Operational Leadership
The main principles are grouped into four themes. The first is operational leadership, offering advice on how to be a better manager, including:
- Don’t demand respect from your employees; earn their respect.
- Establish camaraderie in the workplace.
- Use staff meetings for discussing big-picture operational issues and one-on-one meetings to focus on individual performance.
- Don’t make team decisions by consensus; let the team analyze every possibility until the best idea emerges.
- Encourage the big thinkers and “aberrant geniuses” to do their best work, but chastise them if they let their supersized egos get in the way of good teamwork.
- If firings or layoffs need to occur, make sure it happens with dignity and respect. Do not “ambush” people with the bad news.
- The CEO should manage the board of directors—not the other way around.
Example: Apple’s Steve Jobs, who was close friends with Campbell, serves as a great example of why operational leadership matters—and why you’re not truly a leader until your employees think you are. For all his genius and charisma, Jobs was a disorganized and often temperamental manager, and his beleaguered employees suffered from low morale. In 1985, Apple’s board of directors removed him from the company and replaced him with CEO John Sculley.
Twelve years later, Jobs returned to Apple, and Campbell noted that Jobs was a changed man—or rather, a changed leader. Jobs was much more thorough and detailed in every aspect of operational leadership—sales, finances, product development, and so on. He paid close attention to what his teams were doing, and his employees came to admire him. And of course, Apple’s greatest successes came during Jobs’s second tenure at Apple.
Building Workplace Trust
The second theme focuses on building trust in the workplace.
- Create psychological safety in the workplace. In order for innovation to occur, leaders must make it “safe” for team members to take risks. Managers need to have their employees’ backs.
- Truly listen to employees. It’s one of the best ways to build trust and show you care.
- Give tough, candid feedback when necessary, but deliver it gently. Make sure the person you’re critiquing knows you have their best interests in mind.
- Don’t tell people what to do; guide them toward making good decisions by asking probing questions or relating personal stories.
- Make your team more courageous by providing positive reinforcement and pushing for bolder action.
- Encourage diversity by allowing employees to be fully themselves, not forcing them to conform to the dominant culture.
Example: Campbell coached David Drummond, Alphabet’s head of corporate development and legal affairs, who is Black. Drummond said that being Black in Silicon Valley made him feel uncomfortably self-conscious—he was noticeably different from most everybody else. But Campbell encouraged Drummond to be proud of his identity, to make it his source of motivation and strength rather than diminish it in an attempt to conform. He told Drummond that people would respect him for being who he was, not for trying to be someone else.
Campbell understood that encouraging people to be authentically themselves—rather than forcing them to conform to dominant norms—would create a sense of psychological safety in the workplace. When employees feel like they are accepted and supported, they automatically want to do their best work.

## Dataset excerpt
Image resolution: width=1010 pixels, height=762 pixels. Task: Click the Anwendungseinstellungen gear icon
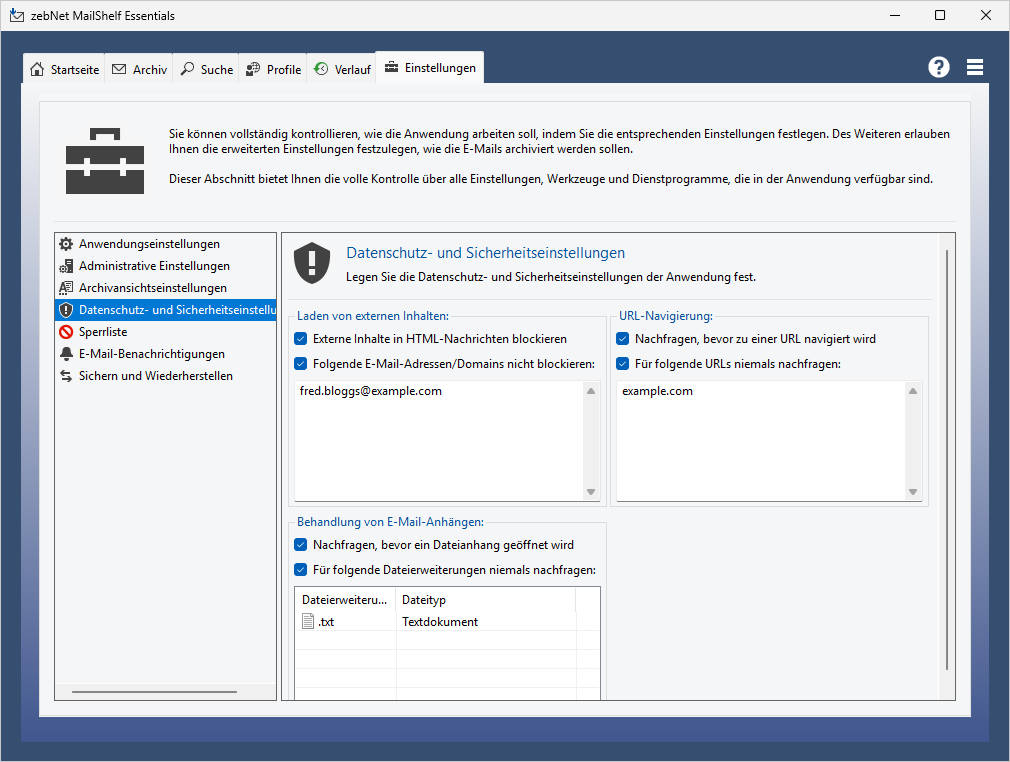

## Exercise brief
List every person mentioned by name in the leadership principles text.

## Task solution
Steve Jobs, Campbell, John Sculley, David Drummond